Study questions:
A - In the forum post about storing caught creatures in Godot, what kind of class does the reply suggest creating to hold each creature's base stats and asset defaults?
B - Repeat the Godot creature-storage post word for word, everything from "Storing unique creatures" down to "system is easy.".
C - Carry on the Godot creature-storage post from the point where it stops.
:: Text passage
Storing unique creatures for a creature capturing game

Godot Version

4.3

Question

I am creating a Pokemon style creature catching game and have a bit of coding experience with Godot. I have been losing my mind trying to think of a plausible way to store creatures that you caught and how to load those creatures efficiently. My first idea was to just use an id system, but I can’t think of a good way to load them. My second idea was to just number every creature you caught in order, but I want to add multiplayer so how would you store the creatures for them. Any help is greatly appreciated, thanks!

Design really depends on your requirements. If this is going to be pokemon style the id system is easy.

0 none default catchall placeholder
1 creature x
2 creature w
3 … Etc.

I would create a Resource class that has all the base stats and assets defaults for each creature. You can have a base class and extend it with the name of the creature

extends Resource

class_name Creature

@export var creature_name = "PLACEHOLDER"
@export var type = TYPE.NONE
@export var sprite = PlaceHolderImage.new()

enum TYPE {
 NONE,
 GRASS,
 ... 
}
... Etc.
extends Creature

class_name GrassMonsterCreature

func _init():
  creature_name = "GrassMonster"
  type = TYPE.GRASS
  sprite = load("res//: path to sprite")

Or!

set the type and assets in the inspector and save a stand alone .res without making a new script.


This Resource is added to an exported array. And can be filtered and sorted based on your needs. This system will be in charge of spawning creatures in the wild.

Then when the player collects the creature the resource is saved with the player inventory, the resource can be used to display UI elements repurposing the sprite property creature_name and type.

Then for the creature character assign the resource to the character

extends characterbody2d

class_name CreatureBody

# set this when creating a creature body
@export var creature_res:Creature = Creature.new()

func _ready():
  $Sprite.texture = creature_res.sprite
  $NameLabel.text = creature_res.creatue_name
  $TypeIcon.set_creature_type(creature_res.type)

...Etc.

This can be extended for custom animations, attacks and so on.

The id part can be a function of the master list that has all the base resources. Or it can be a tool that looks at the list and sets a creature id based on the order in the list and resaves the resources.

Idk this is just an idea there are many ways to go about this. All that matters is how you want to manipulate the objects.

So design the attributes of the creature that need to exist. Design the systems that will need various resources to represent a creature. The systems wil dictate what is needed in the data and the data will dictate the interactions with the systems.
::::
:: Data to examine
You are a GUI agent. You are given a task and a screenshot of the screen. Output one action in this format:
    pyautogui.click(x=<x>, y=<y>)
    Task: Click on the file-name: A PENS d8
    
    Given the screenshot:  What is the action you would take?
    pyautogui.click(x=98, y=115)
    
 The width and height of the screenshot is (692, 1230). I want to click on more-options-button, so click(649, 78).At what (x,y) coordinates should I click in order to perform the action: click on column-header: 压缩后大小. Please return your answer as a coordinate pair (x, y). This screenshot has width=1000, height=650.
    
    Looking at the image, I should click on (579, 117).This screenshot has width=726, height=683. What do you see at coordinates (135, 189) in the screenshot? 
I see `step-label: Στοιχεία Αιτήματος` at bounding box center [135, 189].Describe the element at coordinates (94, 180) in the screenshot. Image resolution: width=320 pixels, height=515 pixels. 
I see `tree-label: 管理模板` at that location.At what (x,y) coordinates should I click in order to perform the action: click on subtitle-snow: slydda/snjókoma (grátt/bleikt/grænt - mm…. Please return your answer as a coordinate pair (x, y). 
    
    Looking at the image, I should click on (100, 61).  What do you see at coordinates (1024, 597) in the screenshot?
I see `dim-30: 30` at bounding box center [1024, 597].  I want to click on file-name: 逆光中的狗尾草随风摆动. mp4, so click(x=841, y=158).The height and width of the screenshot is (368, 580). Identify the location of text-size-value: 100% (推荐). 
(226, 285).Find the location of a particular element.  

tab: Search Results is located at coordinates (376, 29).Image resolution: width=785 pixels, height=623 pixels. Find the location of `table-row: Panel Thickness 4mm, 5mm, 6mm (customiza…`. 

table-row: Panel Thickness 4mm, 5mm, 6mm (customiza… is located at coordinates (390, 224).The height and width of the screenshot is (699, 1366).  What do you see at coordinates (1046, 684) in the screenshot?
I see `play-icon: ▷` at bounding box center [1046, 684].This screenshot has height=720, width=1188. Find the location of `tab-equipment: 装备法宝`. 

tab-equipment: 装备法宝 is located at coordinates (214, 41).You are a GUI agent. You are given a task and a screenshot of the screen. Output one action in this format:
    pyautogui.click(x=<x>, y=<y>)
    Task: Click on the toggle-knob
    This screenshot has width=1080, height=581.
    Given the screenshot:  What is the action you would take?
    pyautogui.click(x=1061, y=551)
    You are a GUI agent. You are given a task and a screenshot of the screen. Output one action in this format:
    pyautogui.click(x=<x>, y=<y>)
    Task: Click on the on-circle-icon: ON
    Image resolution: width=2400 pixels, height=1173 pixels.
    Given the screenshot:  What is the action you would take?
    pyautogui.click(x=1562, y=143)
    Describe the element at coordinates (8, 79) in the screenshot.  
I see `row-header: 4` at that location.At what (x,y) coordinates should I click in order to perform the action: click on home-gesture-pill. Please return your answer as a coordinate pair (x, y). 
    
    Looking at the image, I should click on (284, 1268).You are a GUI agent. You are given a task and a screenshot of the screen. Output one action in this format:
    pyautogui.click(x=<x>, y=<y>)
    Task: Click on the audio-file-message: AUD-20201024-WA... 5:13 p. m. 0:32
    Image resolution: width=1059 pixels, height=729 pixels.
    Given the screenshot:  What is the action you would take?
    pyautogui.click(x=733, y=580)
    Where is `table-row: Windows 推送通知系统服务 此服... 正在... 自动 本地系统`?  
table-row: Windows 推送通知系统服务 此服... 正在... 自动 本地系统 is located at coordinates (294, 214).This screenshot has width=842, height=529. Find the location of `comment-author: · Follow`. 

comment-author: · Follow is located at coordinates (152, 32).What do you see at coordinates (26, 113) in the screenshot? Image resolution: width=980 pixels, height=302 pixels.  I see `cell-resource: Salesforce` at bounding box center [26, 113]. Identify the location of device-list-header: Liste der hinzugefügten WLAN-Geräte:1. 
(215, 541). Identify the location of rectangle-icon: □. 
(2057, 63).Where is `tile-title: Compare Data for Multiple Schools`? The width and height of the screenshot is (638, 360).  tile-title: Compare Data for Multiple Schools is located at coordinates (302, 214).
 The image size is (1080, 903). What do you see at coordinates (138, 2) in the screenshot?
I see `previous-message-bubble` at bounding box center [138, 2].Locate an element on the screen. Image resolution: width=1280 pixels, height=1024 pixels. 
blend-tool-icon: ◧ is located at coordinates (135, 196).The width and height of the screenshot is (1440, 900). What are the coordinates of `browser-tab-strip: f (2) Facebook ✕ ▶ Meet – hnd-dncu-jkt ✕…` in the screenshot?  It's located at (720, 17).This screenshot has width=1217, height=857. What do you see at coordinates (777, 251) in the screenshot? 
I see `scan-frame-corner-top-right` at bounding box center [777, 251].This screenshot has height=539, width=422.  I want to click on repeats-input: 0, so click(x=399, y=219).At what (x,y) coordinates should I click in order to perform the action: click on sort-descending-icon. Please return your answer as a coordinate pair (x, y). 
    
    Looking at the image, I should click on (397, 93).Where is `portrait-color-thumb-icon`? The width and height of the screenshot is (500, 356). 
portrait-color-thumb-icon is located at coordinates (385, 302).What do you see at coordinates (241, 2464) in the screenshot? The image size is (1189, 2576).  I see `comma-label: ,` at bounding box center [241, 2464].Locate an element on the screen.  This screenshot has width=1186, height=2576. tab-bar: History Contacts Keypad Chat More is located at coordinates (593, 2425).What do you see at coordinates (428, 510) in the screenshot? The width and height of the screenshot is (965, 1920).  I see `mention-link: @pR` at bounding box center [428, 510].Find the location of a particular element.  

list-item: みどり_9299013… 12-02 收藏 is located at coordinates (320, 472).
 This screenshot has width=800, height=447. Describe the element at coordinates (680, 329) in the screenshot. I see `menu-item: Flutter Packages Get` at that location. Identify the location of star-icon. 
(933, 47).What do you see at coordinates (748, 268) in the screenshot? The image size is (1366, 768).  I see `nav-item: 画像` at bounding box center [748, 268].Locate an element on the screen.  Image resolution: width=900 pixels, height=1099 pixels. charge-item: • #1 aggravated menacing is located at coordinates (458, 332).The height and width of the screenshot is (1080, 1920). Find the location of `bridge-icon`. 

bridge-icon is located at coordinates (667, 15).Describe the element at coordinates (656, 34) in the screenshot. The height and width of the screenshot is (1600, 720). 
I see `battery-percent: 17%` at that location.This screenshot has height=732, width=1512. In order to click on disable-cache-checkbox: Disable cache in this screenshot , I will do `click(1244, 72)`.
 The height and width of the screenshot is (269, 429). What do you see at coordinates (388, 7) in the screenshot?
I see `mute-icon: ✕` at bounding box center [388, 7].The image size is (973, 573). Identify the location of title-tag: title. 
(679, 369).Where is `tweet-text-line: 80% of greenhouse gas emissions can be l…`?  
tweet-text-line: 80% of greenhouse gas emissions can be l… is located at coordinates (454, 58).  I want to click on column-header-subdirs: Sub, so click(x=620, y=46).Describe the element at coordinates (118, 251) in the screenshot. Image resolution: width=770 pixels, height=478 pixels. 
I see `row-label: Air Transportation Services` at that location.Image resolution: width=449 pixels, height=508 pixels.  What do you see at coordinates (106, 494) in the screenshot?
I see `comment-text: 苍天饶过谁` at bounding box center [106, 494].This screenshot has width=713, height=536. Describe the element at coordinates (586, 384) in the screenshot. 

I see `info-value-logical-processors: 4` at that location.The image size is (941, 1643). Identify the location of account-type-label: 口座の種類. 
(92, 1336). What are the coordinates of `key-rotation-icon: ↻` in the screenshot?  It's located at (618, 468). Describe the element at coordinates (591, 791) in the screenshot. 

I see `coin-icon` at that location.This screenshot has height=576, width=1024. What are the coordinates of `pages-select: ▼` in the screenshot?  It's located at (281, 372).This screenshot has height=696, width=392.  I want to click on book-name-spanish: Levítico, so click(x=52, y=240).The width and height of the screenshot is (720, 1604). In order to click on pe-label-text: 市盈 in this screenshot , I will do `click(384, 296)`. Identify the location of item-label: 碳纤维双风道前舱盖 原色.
::::
Responses per task:
A - A Resource class.

B -
Storing unique creatures for a creature capturing game

Godot Version

4.3

Question

I am creating a Pokemon style creature catching game and have a bit of coding experience with Godot. I have been losing my mind trying to think of a plausible way to store creatures that you caught and how to load those creatures efficiently. My first idea was to just use an id system, but I can’t think of a good way to load them. My second idea was to just number every creature you caught in order, but I want to add multiplayer so how would you store the creatures for them. Any help is greatly appreciated, thanks!

Design really depends on your requirements. If this is going to be pokemon style the id system is easy.

C -
I’m not sure how well this works for what I need, 1.) It’s 3D (My bad I didn’t specify) 2.) I need a way to make a creature unique from the others when you catch it. What I mean by that is when you have your own, it has it’s own level, stats, and ability, but I need that not to be shared with every single one of that species. But I don’t know how to save that separately and keep it organized and easy to load in something like the PC Box and party.

The 2d/3d aspects doesnt really matter, its just the idea im trying to convey.

For things that make a creature unique you can repeat this abstraction and add a stats class that, is linked to the creature resource in some way, and can have level, attacks, custom creature name etc. you can break the creature class into a container like class.

Everything should have a defualt, but creatures can be customized based on players level, or area.

Creature resource can have a stats class (level, attack, health etc., skills ) and an asset class (meshes, animations), override class(name, color)

The creature resource becomes more of a container to mix and match things to allow you to get at the things you need to visually represent and logically dictate in other systems, and can be saved to preserve its uniqueness for the player save. This container can easily be passed around to other systems if needed.

I would avoid duplicating some larger resources though. Static things that should not change would be assets and base features. The things that can be duplicated should be small, like stats and overrides.

Ultimately where you draw the lines is how you will make your data structures. I would spend a minute or two thinking about these things and limit yourself on scope. Then start implementing and see how it goes.

You could also look into common design patterns or find if there has been a pokemon game reverse engineered to analyze.

I loke the idea of ECS design, and i think this is related to it.